#### Dataset ####

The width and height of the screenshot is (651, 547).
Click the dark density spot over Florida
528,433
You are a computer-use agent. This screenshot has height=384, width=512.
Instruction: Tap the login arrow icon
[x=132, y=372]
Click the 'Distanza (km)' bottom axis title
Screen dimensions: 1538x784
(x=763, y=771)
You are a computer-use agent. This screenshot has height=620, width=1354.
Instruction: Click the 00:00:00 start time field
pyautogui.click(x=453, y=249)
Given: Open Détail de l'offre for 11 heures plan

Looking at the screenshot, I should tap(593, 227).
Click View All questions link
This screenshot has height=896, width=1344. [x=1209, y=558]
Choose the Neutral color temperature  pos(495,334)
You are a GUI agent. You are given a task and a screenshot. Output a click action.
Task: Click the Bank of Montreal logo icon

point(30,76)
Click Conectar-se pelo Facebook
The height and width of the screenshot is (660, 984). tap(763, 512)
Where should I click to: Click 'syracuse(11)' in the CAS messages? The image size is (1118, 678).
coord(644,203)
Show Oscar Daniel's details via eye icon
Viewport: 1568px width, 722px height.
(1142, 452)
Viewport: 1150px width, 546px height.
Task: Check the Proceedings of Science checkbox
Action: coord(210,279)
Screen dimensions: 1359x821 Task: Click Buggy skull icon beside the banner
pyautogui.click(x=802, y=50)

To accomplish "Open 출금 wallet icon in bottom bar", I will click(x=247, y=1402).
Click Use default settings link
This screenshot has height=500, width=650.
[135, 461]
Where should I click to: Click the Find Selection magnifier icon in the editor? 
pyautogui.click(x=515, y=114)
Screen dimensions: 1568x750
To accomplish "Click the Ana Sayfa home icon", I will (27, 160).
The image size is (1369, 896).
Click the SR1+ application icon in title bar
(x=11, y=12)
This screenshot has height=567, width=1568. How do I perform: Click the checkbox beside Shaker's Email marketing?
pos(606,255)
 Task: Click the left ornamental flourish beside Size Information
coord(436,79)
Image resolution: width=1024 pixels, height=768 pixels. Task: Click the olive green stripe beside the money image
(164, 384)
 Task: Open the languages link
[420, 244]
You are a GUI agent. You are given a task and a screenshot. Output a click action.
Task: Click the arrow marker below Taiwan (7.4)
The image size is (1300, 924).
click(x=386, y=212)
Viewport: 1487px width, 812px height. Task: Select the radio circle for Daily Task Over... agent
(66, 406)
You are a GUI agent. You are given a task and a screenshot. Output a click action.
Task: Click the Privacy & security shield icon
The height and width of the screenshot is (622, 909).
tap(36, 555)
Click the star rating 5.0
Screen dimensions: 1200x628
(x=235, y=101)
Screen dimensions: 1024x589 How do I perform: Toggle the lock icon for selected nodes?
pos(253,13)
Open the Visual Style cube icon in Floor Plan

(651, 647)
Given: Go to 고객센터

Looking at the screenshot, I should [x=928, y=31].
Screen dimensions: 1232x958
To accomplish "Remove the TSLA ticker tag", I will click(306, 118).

####

Find the lines above that contain the word "will" and collect them.

▶ [Solution to this task]
To accomplish "Open 출금 wallet icon in bottom bar", I will click(x=247, y=1402).
To accomplish "Click the Ana Sayfa home icon", I will (27, 160).
To accomplish "Remove the TSLA ticker tag", I will click(306, 118).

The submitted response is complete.